== Saved data entries ==
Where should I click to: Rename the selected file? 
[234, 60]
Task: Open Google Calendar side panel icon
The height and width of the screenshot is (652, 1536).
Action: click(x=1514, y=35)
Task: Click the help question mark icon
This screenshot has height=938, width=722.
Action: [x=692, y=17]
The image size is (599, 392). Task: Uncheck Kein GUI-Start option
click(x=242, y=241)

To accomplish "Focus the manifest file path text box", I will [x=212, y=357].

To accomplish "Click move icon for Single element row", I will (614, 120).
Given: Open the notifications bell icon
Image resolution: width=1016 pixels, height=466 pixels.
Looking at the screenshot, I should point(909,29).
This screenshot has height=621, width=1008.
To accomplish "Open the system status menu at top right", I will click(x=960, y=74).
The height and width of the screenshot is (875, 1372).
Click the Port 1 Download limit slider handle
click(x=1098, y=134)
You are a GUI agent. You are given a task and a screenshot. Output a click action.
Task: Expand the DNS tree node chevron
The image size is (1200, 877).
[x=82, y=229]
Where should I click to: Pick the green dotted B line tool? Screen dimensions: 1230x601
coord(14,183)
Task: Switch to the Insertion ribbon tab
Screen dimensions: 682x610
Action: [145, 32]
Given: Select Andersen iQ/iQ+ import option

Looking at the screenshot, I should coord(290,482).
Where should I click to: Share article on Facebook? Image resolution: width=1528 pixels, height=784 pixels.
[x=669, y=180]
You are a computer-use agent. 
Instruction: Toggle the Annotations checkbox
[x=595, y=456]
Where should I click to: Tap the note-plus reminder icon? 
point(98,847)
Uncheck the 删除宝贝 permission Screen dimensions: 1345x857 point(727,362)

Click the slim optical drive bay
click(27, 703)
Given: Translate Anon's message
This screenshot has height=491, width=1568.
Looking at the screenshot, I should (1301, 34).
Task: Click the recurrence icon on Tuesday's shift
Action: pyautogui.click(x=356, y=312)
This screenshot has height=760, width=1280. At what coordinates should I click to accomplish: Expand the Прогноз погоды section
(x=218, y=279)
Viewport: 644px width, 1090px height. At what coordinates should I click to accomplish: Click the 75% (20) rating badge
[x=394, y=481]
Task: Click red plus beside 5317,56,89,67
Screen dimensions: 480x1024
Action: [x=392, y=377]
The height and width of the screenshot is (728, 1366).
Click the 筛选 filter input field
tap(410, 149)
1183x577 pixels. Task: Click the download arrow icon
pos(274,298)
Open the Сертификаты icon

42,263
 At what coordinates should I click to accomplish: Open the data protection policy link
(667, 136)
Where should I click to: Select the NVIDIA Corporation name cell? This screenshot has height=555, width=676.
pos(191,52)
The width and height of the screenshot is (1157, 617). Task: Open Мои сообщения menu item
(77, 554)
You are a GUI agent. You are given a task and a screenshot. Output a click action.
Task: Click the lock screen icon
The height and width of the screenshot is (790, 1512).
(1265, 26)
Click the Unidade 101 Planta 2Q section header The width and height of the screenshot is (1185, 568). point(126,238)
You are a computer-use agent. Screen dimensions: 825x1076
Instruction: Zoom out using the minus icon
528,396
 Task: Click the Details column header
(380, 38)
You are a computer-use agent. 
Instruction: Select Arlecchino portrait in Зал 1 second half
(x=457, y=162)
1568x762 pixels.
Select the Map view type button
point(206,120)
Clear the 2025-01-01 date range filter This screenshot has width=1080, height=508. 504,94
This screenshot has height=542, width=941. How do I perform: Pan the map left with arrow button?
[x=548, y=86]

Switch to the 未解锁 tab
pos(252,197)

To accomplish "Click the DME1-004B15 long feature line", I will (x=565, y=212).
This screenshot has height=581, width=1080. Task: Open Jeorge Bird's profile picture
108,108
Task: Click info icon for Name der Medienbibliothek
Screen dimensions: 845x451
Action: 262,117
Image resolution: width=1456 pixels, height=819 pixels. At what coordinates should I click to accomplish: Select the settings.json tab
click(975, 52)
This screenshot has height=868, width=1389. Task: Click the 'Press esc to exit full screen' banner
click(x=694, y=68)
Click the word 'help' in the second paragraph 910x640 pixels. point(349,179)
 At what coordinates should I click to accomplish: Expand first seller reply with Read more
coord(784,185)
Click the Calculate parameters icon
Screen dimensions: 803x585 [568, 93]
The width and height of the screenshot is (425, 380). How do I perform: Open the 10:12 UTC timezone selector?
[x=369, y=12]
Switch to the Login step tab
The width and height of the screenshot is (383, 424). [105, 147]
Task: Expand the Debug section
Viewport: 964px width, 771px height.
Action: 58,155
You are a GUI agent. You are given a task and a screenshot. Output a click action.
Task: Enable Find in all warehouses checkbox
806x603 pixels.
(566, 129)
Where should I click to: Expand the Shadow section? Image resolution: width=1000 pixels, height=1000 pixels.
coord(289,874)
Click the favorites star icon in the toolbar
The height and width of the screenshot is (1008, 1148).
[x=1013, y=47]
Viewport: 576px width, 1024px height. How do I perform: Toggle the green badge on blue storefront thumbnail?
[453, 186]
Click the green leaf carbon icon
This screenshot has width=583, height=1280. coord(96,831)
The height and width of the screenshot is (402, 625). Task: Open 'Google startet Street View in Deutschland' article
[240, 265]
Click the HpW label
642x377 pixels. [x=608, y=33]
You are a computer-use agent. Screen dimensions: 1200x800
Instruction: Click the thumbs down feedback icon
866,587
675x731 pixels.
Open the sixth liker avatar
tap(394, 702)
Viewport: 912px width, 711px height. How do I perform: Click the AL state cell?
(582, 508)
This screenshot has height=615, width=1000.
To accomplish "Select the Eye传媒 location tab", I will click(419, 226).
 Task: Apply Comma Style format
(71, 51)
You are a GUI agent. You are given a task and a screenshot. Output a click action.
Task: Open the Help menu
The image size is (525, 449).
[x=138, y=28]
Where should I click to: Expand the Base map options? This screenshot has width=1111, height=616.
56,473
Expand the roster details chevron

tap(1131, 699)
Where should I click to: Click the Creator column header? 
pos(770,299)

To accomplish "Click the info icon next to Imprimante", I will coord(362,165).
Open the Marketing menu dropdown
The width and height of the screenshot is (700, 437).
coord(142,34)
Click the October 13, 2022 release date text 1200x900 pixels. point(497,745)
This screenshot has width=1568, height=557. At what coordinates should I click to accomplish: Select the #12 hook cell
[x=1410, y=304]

== INSTRUCTIONS FOR THE TASK ==
When the string "date" appears in a line of the records above, that line is to be copied.

== TASK SOLUTION ==
Clear the 2025-01-01 date range filter This screenshot has width=1080, height=508. 504,94
Click the October 13, 2022 release date text 1200x900 pixels. point(497,745)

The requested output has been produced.